French President Nicolas Sarkozy, shown here in February, has pledged $1.16 billion Cdn to digitize France's cultural treasures.French President Nicolas Sarkozy, shown here in February, has pledged $1.16 billion Cdn to digitize France's cultural treasures. (Thibault Camus/Associated Press)

France will spend nearly $1.16 billion Cdn to digitize its national treasures, President Nicolas Sarkozy told reporters in Paris on Monday.

The money is part of a $54-billion stimulus package the president announced to boost France's economic growth and competitiveness.

The plan to scan French literary works, audiovisual archives and historical documents by computer underscores the Sarkozy government's push to maintain control of its cultural heritage in the face of online giant Google's global drive to digitize the world's literary works.

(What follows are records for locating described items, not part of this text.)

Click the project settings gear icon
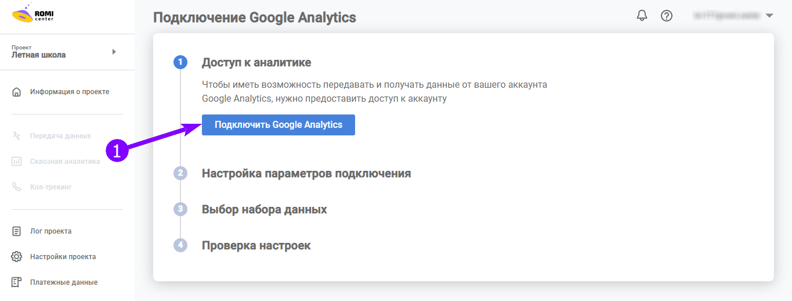 tap(17, 257)
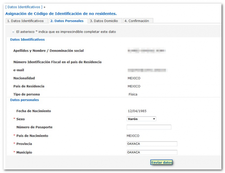Screen dimensions: 225x173
Task: Click the small bullet icon beside asterisk note
Action: [x=13, y=32]
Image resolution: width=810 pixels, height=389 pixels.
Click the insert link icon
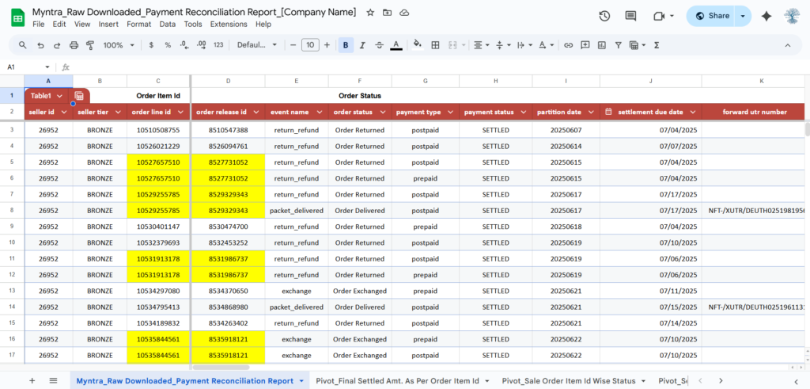[568, 45]
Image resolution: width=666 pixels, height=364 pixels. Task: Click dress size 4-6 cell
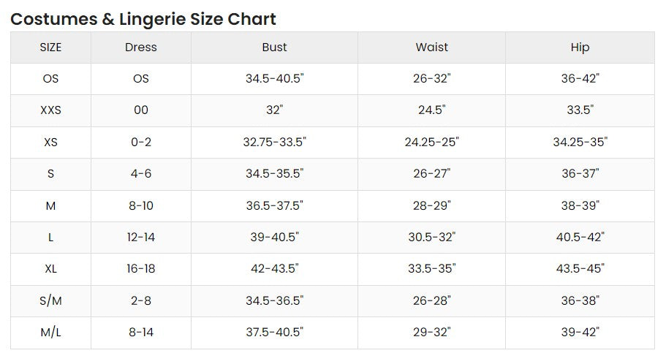141,174
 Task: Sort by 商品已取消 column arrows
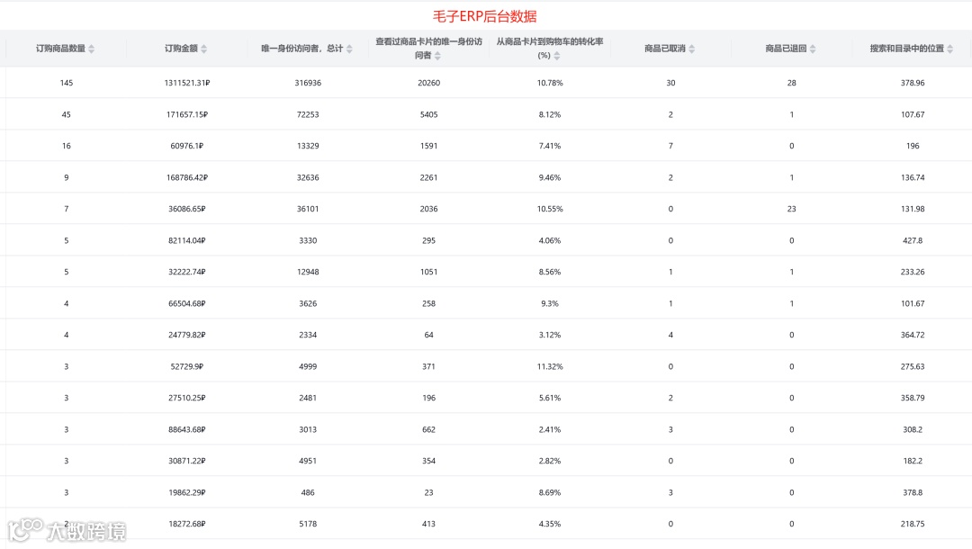692,49
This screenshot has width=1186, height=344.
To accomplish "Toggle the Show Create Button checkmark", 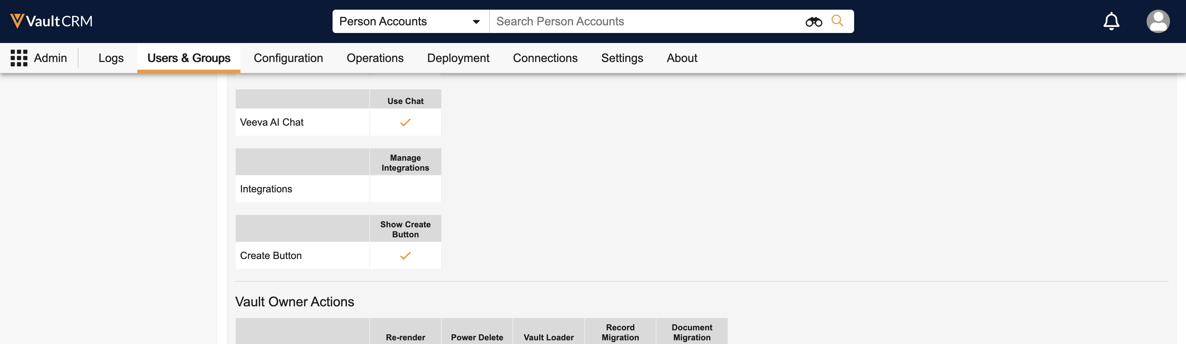I will click(x=405, y=256).
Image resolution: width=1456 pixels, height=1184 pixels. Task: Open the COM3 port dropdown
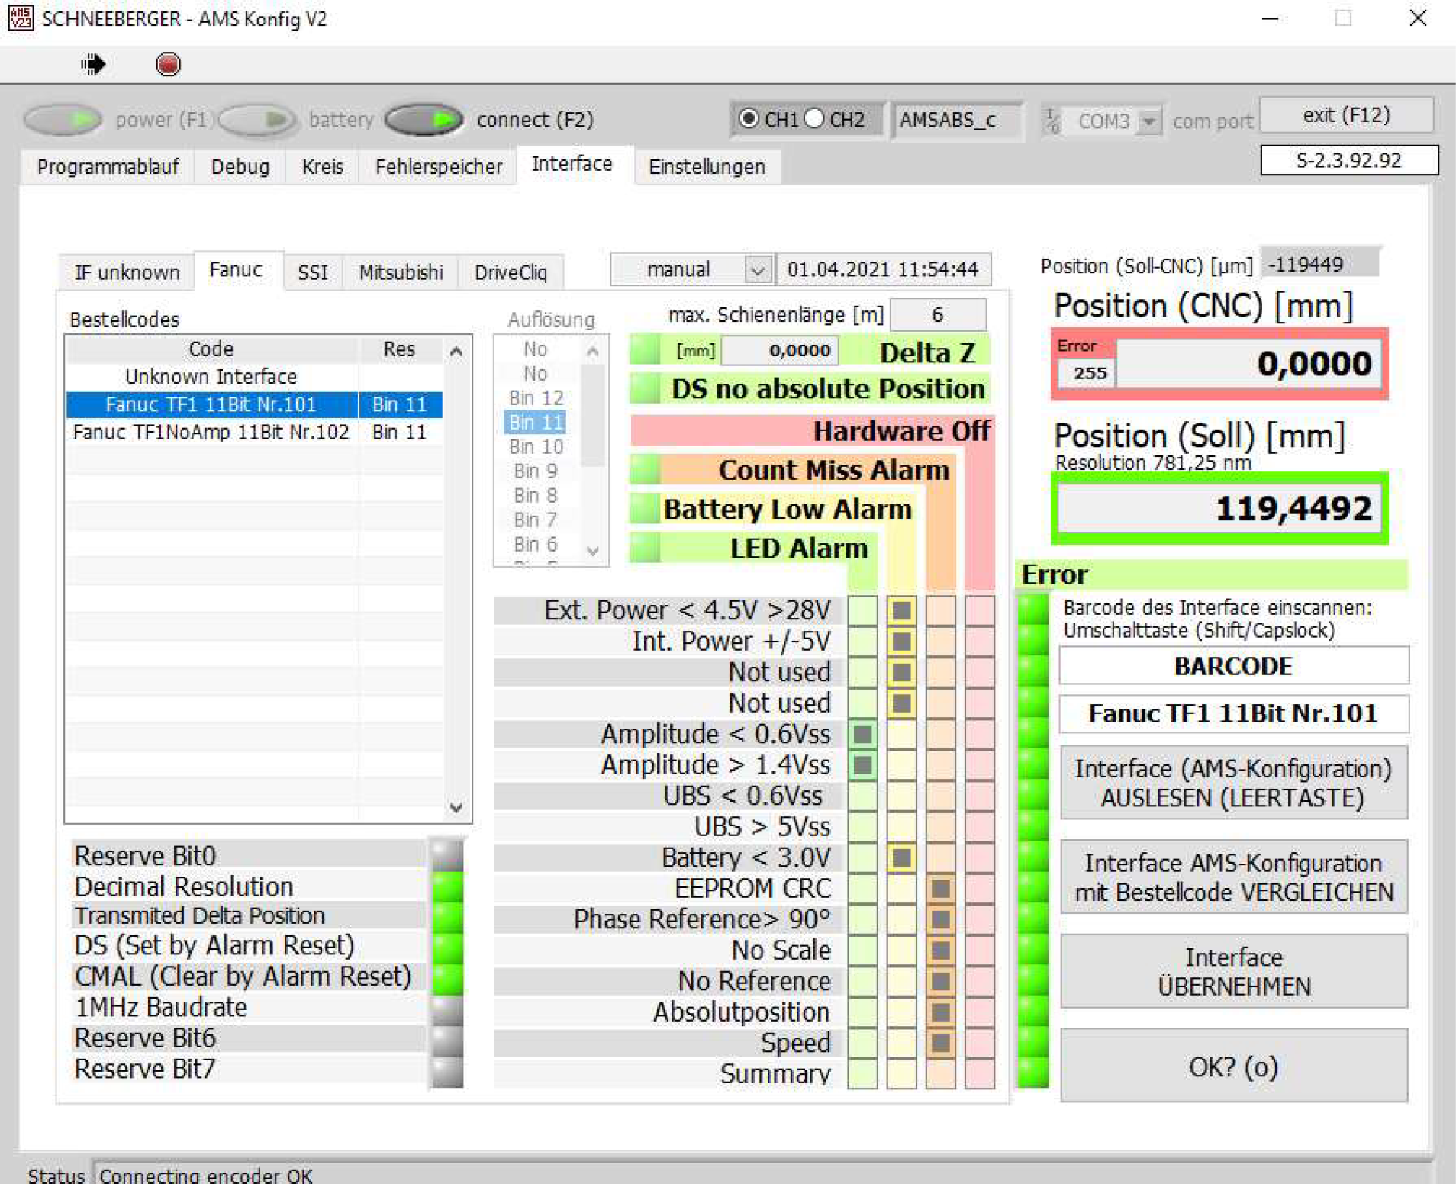(1148, 121)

"We are going to launch a big public-private partnership" to digitize national holdings such as archives and museum pieces "while still staying in charge of our heritage," the French president said. "There is no question of letting this heritage go."

In August, the French National Library announced it was in discussions with Google over digitization of its collections.

Uproar from officials

That provoked an uproar among French officials and the country's publishing industry, and discussions have been suspended.

"We won't let ourselves be stripped of our heritage to the benefit of a big company, no matter how friendly, big or American it is," Sarkozy said last week.

The U.S. District Court for the Southern District of New York is assessing the legality of Google's digitization plan. In a September submission to the court, the French Ministry of Culture wrote that the plan did not conform to intellectual property law or to competition law and threatens cultural diversity.

But National Library president Bruno Racine told the New York Times that the cost of digitizing the National Library's collections alone, which include more than 14 million books and several million other documents, will run to more than $1.6 billion Cdn.

He stressed the need of a partnership with the private section to secure the capital for the projects.